Sentí que la sala miraba al tipo de la silla de ruedas con la compasión del soldado que esquivó la bomba. Fueron apenas dos minutos. Quizás menos. Pero el gesto es imborrable. Eran tres, los tres jóvenes, pero sólo dos, un chico y una chica, andaban. Entraron en la sala los últimos, cuando todos estábamos sentados y los tráilers estaban a punto de empezar. Como les digo, era imposible no fijarse en ellos.

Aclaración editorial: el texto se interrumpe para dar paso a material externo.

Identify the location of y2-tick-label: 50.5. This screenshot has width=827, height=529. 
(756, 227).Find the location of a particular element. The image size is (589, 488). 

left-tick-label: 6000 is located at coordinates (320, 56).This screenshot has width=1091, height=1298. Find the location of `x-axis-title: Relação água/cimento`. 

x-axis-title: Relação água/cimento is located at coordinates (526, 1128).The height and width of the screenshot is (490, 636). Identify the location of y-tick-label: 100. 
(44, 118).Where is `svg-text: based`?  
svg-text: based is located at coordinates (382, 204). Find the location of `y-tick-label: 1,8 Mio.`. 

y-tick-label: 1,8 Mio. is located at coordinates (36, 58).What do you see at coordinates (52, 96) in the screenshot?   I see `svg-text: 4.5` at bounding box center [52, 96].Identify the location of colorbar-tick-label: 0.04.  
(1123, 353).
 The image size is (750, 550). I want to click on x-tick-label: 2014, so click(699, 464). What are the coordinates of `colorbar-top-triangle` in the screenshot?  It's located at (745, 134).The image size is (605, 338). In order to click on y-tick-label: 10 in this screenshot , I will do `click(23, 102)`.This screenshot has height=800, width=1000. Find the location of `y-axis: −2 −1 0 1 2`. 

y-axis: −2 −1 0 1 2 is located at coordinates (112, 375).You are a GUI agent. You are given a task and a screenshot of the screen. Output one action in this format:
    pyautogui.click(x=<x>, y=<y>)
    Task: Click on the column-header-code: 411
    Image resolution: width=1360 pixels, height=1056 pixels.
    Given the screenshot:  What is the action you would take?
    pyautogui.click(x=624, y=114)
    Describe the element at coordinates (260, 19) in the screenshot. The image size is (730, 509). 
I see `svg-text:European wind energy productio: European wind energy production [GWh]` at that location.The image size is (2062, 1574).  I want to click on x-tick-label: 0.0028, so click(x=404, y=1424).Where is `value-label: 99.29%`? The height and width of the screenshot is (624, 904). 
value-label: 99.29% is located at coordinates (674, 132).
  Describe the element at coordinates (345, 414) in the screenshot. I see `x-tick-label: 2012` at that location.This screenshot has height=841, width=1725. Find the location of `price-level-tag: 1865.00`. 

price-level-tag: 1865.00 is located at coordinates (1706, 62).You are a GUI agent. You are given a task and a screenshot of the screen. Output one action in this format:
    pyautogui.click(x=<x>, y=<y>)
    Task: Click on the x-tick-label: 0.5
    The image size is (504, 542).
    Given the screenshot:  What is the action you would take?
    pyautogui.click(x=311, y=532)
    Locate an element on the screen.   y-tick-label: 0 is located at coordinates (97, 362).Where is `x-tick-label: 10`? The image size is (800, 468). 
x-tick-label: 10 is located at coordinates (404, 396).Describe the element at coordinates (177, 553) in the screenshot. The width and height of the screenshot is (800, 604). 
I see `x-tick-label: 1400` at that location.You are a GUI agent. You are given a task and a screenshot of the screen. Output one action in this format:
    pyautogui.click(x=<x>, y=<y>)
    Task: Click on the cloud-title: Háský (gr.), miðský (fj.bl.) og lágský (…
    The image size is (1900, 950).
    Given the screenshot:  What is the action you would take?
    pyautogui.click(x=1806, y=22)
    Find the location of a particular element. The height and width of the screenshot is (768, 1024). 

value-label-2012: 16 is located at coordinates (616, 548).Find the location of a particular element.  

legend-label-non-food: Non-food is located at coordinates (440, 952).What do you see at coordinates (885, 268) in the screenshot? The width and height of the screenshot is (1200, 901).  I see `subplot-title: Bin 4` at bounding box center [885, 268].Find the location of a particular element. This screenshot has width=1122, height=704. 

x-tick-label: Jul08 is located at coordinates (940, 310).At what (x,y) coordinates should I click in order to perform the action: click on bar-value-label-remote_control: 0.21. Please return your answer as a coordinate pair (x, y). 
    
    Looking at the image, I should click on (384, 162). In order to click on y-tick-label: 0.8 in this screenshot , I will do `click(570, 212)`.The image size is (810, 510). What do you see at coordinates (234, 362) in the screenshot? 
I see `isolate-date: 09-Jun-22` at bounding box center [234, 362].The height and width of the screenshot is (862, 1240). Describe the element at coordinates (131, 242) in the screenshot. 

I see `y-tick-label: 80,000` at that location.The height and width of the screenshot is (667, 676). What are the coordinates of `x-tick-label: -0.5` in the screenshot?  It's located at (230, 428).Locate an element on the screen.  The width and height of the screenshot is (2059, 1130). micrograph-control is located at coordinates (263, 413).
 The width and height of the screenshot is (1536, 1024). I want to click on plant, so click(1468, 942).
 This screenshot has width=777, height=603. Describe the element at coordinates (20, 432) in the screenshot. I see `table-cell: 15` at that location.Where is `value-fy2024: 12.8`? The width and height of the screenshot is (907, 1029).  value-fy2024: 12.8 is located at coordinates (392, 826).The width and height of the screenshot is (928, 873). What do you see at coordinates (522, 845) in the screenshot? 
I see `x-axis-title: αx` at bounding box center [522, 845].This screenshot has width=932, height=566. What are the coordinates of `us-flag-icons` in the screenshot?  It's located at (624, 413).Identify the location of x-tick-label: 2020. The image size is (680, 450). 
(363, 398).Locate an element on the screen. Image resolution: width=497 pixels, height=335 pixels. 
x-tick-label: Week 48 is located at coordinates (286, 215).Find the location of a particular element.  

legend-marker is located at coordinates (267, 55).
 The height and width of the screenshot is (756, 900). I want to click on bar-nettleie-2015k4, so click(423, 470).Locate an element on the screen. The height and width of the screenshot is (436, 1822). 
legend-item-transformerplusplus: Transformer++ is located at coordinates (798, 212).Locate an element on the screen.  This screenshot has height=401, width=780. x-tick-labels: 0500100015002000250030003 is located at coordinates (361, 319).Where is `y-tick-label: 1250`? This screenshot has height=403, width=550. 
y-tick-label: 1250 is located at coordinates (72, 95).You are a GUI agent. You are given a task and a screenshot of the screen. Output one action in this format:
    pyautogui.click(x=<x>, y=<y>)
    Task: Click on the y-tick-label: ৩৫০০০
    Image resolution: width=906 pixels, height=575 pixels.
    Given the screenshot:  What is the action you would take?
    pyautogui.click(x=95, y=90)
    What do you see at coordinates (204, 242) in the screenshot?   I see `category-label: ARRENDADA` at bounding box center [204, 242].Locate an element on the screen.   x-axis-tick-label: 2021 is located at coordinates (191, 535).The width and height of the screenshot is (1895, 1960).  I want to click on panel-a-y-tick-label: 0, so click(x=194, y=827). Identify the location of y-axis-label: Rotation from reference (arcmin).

El chico empujaba la silla entre bromas mientras los otros dos reían a carcajadas. El de la silla, al que, si les parece, llamaré Joe, como el protagonista de la película que íbamos a ver, miraba de soslayo la enorme pantalla crecer a su vera, como el niño que espera ansioso el paso de la cabalgata de Reyes. Los tres amigos llegaron hasta la esquina izquierda de la sala, donde acomodaron la silla y enfocaron los ojos de Joe hacia la tela. El cine es amplio, pero no puedo evitar hacerme la pregunta: “¿Verá la película bien desde allí?”
Supongo que esa ignorancia demostrada, esa ingenuidad condescendiente y estúpida de mis palabras justificó la enorme emoción que erizó cada poro de mi piel cuando vi cómo, con toda naturalidad -la naturalidad de una vida juntos, supongo-, el chico levantaba en sus brazos a Joe. Y Joe cruzaba sus brazos tras su cuello. Abrazados en un gesto rutinario para ellos y alucinante para nosotros.
El chico subió las escaleras sin dejar de reír, alargando el chiste que pronunciaba al entrar en la sala, como si tal cosa. Y mientras, yo les veía como auténticos héroes, buscando sus asientos en la fila nueve. ¿Saben esa sensación de que de repente todos los detalles del día parecen parte de un complejo guion que quiere contarte algo? ¿La sensación de que hay situaciones esperando a que te sientes en la butaca para que les prestes la atención que merecen? Así nos sentimos. Fíjense la tontería. Ése gesto lo harán a diario. Para nosotros, sin embargo, mereció una tremenda, contenida y silenciosa ovación.